§ **What you are asked to do**
Reproduce word for word the lines from the first one below through the line containing "I will 346,1009.", with both ends included.
── Stored data
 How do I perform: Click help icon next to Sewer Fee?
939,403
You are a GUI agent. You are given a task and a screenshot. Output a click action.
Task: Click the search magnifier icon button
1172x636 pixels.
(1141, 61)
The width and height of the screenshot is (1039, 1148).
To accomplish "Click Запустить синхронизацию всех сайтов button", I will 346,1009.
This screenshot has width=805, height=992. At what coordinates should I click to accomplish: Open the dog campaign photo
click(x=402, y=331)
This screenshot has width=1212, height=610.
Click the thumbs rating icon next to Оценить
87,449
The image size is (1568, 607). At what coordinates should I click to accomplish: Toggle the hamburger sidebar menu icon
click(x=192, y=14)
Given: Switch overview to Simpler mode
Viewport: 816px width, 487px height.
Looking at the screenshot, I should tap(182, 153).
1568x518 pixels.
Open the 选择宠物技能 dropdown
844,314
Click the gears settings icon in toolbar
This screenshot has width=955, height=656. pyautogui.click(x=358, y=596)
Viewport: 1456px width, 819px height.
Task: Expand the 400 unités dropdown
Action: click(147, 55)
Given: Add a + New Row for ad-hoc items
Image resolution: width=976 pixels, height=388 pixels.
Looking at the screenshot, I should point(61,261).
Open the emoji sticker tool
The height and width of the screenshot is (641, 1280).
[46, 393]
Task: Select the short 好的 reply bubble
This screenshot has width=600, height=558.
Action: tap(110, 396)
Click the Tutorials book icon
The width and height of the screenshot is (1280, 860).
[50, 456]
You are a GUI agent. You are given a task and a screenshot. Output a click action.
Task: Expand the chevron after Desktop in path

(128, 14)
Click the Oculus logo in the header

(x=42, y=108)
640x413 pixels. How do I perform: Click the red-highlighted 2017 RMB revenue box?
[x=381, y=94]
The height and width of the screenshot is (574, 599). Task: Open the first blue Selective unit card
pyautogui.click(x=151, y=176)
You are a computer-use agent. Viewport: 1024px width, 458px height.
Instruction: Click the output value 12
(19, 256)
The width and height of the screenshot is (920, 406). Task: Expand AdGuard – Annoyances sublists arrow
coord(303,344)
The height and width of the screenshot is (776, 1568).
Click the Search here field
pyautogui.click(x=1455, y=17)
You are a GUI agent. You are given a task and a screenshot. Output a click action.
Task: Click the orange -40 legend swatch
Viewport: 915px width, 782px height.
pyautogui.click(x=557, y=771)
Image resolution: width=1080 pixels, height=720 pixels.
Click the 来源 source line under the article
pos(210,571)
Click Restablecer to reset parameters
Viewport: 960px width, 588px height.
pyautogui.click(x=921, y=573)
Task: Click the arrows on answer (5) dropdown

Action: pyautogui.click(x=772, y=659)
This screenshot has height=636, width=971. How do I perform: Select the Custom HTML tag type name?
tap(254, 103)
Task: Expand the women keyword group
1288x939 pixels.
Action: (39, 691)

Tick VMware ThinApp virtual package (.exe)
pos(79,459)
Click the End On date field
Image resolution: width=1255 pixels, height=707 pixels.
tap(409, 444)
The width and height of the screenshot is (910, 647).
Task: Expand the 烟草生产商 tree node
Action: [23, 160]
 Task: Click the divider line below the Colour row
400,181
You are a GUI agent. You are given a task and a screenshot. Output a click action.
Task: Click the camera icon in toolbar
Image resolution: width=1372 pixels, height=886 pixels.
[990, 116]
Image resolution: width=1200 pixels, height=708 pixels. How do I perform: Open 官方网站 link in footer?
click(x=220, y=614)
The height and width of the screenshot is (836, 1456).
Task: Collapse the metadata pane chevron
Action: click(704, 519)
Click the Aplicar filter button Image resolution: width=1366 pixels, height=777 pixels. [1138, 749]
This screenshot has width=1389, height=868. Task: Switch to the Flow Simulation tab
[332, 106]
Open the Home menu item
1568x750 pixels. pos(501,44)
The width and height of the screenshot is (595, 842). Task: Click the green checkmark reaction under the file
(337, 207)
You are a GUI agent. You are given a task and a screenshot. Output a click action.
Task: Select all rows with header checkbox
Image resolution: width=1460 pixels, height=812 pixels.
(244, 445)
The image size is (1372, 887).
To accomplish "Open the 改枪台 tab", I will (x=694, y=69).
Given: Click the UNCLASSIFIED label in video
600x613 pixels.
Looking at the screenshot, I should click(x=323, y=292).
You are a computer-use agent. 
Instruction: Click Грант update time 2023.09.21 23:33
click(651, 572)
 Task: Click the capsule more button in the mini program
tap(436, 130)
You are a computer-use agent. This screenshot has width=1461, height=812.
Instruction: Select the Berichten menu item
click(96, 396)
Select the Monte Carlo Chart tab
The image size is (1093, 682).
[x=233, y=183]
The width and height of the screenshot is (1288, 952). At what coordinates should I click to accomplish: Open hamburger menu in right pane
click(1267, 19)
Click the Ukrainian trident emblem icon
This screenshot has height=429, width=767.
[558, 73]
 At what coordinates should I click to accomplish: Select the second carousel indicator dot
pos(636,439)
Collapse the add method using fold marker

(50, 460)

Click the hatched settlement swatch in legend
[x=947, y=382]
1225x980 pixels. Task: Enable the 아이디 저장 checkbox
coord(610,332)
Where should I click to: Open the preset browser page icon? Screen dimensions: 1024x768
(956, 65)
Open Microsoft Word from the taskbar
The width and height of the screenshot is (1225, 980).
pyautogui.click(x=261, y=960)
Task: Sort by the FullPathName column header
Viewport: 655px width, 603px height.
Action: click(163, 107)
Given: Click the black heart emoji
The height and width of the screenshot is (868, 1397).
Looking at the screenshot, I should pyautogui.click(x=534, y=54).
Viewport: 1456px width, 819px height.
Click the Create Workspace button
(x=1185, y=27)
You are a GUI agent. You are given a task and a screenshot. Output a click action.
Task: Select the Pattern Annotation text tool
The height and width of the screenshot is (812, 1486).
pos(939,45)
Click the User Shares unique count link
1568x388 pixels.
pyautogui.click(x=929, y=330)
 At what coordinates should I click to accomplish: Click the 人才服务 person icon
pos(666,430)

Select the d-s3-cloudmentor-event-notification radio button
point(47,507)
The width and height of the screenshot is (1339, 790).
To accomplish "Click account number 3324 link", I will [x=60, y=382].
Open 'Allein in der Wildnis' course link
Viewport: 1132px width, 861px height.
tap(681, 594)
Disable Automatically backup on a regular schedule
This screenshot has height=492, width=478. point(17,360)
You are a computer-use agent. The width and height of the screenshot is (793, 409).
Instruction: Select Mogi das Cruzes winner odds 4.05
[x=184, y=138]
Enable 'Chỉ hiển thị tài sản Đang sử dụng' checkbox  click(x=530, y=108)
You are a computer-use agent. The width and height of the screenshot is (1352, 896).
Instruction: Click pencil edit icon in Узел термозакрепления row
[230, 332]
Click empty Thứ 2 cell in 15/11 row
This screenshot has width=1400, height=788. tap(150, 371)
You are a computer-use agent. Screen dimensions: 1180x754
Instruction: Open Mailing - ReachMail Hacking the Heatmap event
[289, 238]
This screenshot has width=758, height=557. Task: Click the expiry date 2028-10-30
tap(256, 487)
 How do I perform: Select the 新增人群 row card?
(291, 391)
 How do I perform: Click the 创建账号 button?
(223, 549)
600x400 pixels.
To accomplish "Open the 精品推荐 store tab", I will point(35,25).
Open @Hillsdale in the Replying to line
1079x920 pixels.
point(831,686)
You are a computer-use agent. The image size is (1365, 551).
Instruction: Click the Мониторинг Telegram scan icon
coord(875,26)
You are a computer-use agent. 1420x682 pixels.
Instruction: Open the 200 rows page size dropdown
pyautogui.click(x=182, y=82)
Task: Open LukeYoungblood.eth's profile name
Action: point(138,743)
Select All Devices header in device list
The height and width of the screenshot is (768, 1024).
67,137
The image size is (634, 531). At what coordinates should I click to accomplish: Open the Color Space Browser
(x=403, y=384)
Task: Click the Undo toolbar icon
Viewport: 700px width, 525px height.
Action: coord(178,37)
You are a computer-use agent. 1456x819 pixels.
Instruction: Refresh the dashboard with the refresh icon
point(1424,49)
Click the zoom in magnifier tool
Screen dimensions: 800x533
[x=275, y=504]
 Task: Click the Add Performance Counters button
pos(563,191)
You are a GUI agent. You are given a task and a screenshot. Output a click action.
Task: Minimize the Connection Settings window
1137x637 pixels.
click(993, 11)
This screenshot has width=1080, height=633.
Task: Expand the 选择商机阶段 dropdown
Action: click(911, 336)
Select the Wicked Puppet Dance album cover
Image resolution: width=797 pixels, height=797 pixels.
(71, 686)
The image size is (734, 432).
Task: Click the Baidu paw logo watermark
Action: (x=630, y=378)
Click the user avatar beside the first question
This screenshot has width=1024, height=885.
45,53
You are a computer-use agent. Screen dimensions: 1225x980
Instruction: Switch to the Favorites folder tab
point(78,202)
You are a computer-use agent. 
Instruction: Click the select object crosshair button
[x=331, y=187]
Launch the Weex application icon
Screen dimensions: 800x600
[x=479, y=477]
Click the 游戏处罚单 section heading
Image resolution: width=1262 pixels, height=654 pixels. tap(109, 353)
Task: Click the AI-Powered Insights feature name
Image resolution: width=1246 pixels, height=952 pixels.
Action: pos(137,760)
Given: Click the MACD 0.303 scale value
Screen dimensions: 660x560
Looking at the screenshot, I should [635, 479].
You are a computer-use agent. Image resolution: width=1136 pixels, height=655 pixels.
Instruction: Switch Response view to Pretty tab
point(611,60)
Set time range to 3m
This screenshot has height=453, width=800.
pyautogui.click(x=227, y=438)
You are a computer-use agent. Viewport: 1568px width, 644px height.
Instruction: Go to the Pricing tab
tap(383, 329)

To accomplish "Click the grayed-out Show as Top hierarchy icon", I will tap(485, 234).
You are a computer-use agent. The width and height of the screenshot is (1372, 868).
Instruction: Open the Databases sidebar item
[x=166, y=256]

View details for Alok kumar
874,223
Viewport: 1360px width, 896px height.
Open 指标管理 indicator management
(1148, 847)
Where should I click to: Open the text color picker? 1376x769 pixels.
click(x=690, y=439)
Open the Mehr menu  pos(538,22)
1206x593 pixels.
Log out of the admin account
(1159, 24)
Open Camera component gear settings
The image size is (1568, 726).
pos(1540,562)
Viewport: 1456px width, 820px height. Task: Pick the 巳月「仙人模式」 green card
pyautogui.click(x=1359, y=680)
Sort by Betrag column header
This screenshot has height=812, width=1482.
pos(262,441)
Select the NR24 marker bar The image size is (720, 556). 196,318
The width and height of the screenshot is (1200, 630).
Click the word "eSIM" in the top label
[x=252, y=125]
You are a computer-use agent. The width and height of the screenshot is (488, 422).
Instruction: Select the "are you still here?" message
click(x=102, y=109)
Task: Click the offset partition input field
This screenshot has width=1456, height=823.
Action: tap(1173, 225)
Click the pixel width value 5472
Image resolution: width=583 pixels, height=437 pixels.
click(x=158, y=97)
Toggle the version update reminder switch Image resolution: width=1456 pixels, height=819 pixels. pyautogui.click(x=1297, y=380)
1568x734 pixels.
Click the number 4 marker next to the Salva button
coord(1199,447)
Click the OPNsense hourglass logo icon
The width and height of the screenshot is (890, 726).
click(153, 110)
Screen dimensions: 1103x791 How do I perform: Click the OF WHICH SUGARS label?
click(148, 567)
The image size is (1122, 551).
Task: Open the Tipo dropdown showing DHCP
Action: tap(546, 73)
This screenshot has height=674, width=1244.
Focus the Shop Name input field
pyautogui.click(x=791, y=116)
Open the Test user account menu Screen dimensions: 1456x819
────
§ **Answer for this exercise**
 How do I perform: Click help icon next to Sewer Fee?
939,403
You are a GUI agent. You are given a task and a screenshot. Output a click action.
Task: Click the search magnifier icon button
1172x636 pixels.
(1141, 61)
The width and height of the screenshot is (1039, 1148).
To accomplish "Click Запустить синхронизацию всех сайтов button", I will 346,1009.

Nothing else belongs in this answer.